Education is a Human Right

David Gersten November 3, 2011

It is clear that today our Cooper Union faces a grave crisis—certainly the most serious in my lifetime and perhaps in the institutions’. The speed and intensity of the response of this community is magnificent and speaks to the structural nature of this crisis.
At its core, the question facing us is: what holds up the Cooper Union? This is no easy question but I believe we can gain insight into it by looking to the foundation of the institution—free speech. The foundation building is literally held up by free speech. The seeds of this foundation were planted by Peter Cooper and Abraham Lincoln, and from these seeds grew a magnificent principle, and the founding principle of this school—free education.
It is not that The Cooper Union holds up free education but that free education holds up The Cooper Union. We are now confronted with a crisis that threatens to collapse this structural principle.

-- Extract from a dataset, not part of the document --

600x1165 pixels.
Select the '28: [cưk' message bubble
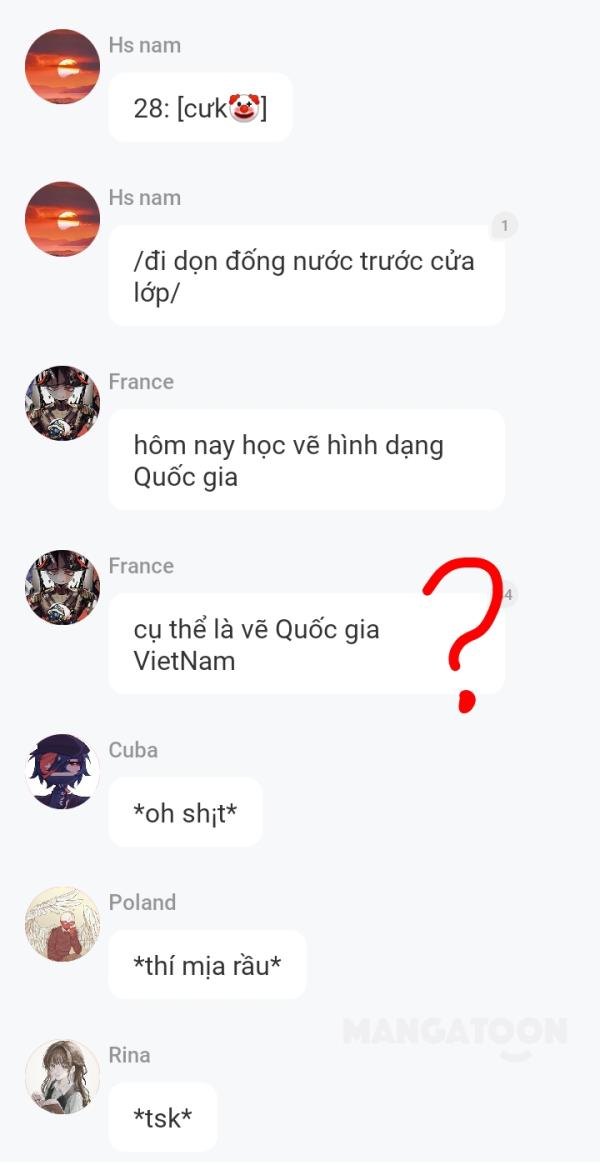click(200, 108)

As we struggle to address this crisis, to comprehend it, to navigate it and act within it, I propose that everything we need has been said in this Great Hall over the last 150 years—from Lincoln’s ‘Right Makes Might’ to Frederick Douglas and Red Cloud to the founding of the Red Cross and NAACP. This space contains monumental moments, each grown from the urgent demands of a given period that threatened the fundamental principles of human rights. In each case, the crises caused by these threats lead to a clarification of the very principles at risk. Each of these moments galvanized the meaning of the principles themselves and led to movements that revolutionized the historic trajectory.

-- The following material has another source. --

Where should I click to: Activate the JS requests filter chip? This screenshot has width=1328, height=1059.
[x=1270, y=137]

I believe the crisis we face today contains just such a potential. We must resist the confusion that the crisis we face is so grave that it demands abandoning our principles in order to survive. We must reject the notion that the urgent eclipses the essential.
The very meaning of guiding principles is found in the their capacity to navigate uncertainty; history is littered with disasters born in the missteps of suspending principles in the face of crisis. The hard work of navigating this moment will not be found in weak arguments about Peter Cooper having mixed intentions, or about early fee structures and free education “for the working classes” only. Even if this is true, even if it took 42 years until the Cooper Union offered free tuition to all, this is no justification to go backwards. The vision and guiding principle was clear from the beginning and as we all know—as this room knows—it took 87 years between “All Men are Created Equal” and the Emancipation Proclamation.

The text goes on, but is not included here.